L’estrema destra «okkupa» il consiglio

Una trentina di ragazzi di Casa Pound e Blocco Studentesco hanno occupato ieri mattina la sala consiliare del XX municipio, in via Sabotino, dove il consiglio avrebbe dovuto approvare il Piano regolatore sociale. In testa al gruppo di giovani che hanno occupato il municipio, guidato da un presidente del Pdl Gianni Giacomini, il consigliere municipale Andrea Antonini, eletto nelle liste de La Destra e membro di Casa Pound.
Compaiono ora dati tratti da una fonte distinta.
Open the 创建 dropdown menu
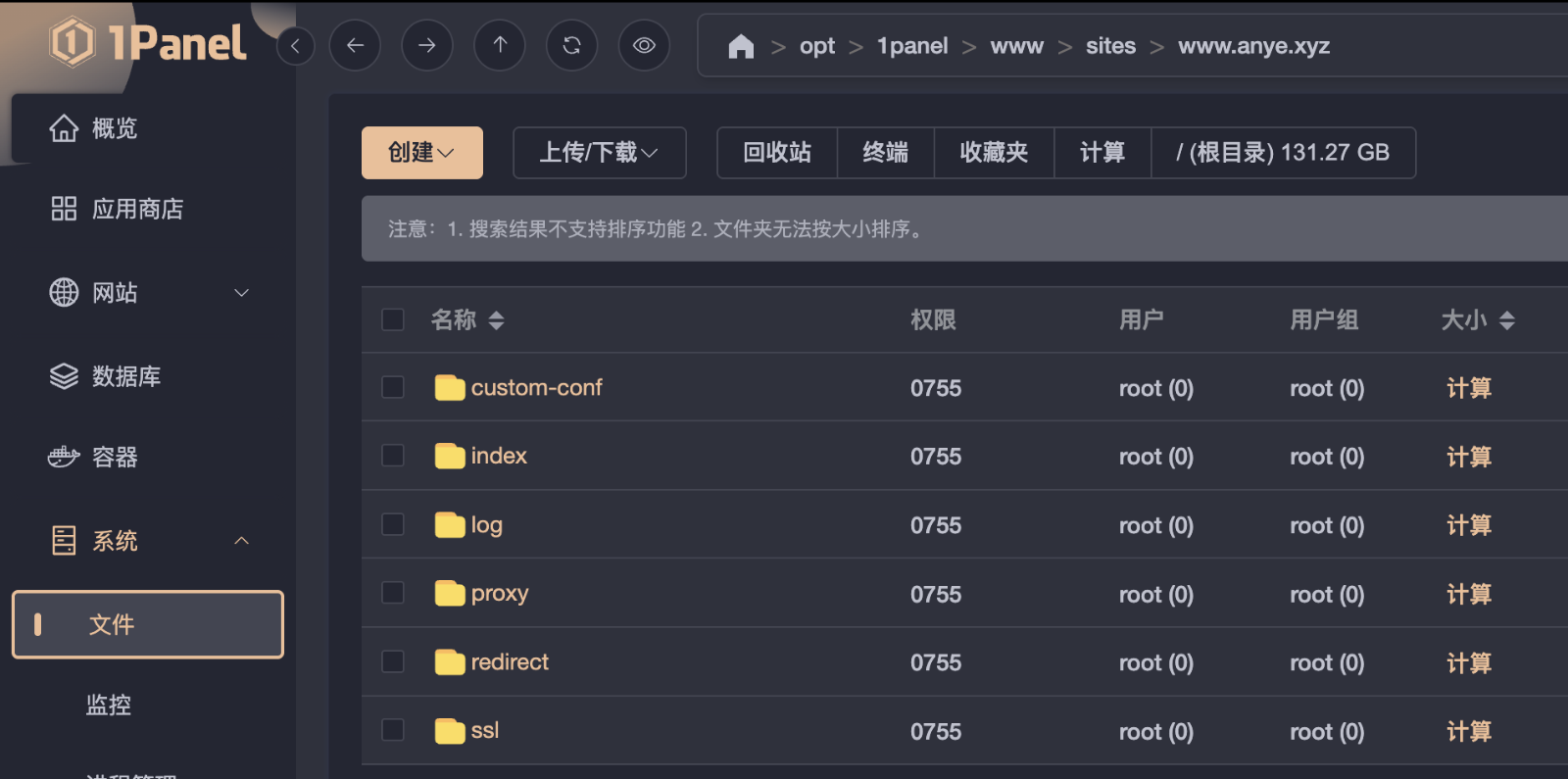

Gli occupanti hanno bloccato le porte dell’aula e i banchi impedendo ai consiglieri municipali e al presidente Giacomini di accedere. La conferenza dei capigruppo, riunita al quarto piano, ha deciso di rimandare la seduta a lunedì 22 settembre alle ore 14, ma gli esponenti di Casa Pound e Blocco Studentesco hanno minacciato di ripetere l’«occupazione» dell’aula. «La maggioranza - ha spiegato Antonini - vuole impedire che ci sia un dibattito su un piano da circa 7 milioni di euro. Vuole approvarlo in fretta e furia senza che ci sia un confronto ed il primo colpevole è il presidente Giacomini che noi abbiamo sostenuto al ballottaggio e che oggi, per assecondare l’assessore capitolino Sveva Belviso che ha richiesto entro sabato 20 a tutti i municipi la consegna del piano, convoca un consiglio straordinario». Casa Pound chiede poi che si apra un confronto sui «720 mila euro che nel Piano riguardano il disagio giovanile», ha spiegato Antonini. «Dire che impediamo un dibattito è assurdo - ha replicato Giacomini - perché mi pare che siamo qui per dare vita ad un confronto democratico». E mentre il capogruppo del Pd Alessandro Sterpa parla di «scarsa confidenza con le regole democratiche» da parte del centrodestra, manifestazioni di solidarietà a Giacomini arrivano da diversi esponenti del Pdl. Tra questi il consigliere comunale Roberto Cantiani («Parlare di democrazia quando si occupano le aule mi sembra assurdo e controproducente»), del deputato e vicecommissario romano di Forza Italia Gianni Sammarco («il presidente Gianni Giacomini, che conosco da tempo e stimo umanamente e politicamente, è sempre stata una persona particolarmente attenta al sociale e ai problemi del territorio») e del presidente del consiglio comunale Marco Pomarici («bloccare le istituzioni, impedire ai rappresentanti dei cittadini di svolgere il compito per il quale sono stati eletti non è mai né democratico né risolutivo di problemi anche gravi».